Start of INPUT FOR THIS TASK

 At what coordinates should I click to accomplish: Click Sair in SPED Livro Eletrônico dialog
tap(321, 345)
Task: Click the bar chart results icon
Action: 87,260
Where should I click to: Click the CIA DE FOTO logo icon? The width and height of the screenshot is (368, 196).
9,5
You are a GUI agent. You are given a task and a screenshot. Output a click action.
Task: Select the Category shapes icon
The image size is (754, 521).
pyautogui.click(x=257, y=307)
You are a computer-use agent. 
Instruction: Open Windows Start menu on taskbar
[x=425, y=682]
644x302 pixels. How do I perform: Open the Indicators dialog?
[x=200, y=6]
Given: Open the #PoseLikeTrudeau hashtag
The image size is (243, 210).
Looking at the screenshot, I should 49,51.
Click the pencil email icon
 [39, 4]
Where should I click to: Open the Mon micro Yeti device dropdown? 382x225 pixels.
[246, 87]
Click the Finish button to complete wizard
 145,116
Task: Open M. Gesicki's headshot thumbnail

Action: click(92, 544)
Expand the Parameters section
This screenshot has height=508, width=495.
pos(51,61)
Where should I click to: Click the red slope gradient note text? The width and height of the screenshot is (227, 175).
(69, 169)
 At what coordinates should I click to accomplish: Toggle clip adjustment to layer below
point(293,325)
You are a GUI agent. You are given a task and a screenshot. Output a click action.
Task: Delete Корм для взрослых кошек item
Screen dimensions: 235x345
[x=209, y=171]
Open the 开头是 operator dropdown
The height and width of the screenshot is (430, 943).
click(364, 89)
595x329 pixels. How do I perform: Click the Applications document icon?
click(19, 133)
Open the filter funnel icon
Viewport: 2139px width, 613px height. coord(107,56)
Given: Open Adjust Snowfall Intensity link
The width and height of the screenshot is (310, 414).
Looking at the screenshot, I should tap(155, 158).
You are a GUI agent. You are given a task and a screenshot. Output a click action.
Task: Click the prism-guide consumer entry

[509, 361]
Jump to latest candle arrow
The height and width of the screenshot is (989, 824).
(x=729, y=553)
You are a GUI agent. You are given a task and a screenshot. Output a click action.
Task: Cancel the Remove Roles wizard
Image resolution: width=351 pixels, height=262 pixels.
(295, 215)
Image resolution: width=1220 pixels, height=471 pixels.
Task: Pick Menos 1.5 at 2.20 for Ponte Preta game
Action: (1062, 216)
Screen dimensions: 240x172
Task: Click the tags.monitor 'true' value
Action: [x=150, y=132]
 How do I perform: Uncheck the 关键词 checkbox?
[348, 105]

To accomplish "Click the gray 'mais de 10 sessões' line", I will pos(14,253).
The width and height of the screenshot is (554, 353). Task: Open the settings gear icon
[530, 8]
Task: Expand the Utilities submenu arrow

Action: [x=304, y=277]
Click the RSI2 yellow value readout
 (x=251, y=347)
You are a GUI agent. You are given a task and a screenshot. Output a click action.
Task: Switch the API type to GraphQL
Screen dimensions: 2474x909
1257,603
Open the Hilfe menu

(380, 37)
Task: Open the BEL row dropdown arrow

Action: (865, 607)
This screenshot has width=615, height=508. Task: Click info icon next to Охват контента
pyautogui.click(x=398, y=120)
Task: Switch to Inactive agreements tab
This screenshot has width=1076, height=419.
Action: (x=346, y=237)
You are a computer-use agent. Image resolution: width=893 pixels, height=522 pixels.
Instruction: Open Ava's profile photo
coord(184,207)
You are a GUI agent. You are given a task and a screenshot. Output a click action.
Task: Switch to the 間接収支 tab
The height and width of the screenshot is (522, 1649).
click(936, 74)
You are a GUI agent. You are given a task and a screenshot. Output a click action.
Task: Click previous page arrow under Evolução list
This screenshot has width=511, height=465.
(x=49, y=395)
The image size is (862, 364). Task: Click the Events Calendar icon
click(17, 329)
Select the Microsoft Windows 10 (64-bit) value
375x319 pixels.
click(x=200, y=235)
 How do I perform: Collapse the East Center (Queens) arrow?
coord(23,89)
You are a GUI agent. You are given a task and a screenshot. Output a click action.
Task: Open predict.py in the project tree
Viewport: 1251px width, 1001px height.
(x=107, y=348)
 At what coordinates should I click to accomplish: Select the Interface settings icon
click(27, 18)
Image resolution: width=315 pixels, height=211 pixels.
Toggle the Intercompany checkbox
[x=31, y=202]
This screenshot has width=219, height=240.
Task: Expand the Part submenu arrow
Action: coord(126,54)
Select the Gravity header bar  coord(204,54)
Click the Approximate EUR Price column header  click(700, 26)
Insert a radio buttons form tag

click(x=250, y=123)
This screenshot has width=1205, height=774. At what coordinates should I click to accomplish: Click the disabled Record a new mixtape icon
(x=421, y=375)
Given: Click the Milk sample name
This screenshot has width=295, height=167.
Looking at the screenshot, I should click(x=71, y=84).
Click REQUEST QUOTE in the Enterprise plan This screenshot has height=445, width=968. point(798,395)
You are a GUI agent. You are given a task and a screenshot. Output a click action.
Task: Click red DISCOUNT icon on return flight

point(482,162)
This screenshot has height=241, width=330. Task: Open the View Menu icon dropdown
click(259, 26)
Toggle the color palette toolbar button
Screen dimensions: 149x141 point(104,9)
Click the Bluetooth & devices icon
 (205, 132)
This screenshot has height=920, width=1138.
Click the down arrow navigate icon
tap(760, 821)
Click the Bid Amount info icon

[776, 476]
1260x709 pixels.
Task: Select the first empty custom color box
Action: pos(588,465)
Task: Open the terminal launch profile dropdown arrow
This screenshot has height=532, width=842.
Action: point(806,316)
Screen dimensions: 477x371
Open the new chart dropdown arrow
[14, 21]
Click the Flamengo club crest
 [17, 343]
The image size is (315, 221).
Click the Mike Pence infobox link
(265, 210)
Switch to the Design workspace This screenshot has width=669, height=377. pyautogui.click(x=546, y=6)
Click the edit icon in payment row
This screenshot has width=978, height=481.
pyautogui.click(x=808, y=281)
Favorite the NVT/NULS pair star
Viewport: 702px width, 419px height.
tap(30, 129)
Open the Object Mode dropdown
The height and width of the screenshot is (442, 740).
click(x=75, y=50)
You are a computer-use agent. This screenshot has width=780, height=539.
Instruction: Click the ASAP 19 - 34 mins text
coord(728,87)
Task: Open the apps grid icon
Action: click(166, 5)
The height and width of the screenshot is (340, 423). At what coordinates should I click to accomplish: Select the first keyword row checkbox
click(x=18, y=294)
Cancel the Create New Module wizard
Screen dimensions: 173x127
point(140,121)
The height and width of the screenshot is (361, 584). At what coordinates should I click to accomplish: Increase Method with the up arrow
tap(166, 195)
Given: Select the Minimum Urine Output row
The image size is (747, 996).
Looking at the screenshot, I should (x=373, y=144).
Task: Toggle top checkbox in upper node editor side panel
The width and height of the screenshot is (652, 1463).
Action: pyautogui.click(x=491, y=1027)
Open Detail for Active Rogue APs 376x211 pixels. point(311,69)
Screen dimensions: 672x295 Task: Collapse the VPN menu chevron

End of INPUT FOR THIS TASK

## AIM OF THE TASK
For the material above, how many lines contain the word "Cancel"? Only the number should be given.

## RESPONSE TO THIS TASK
2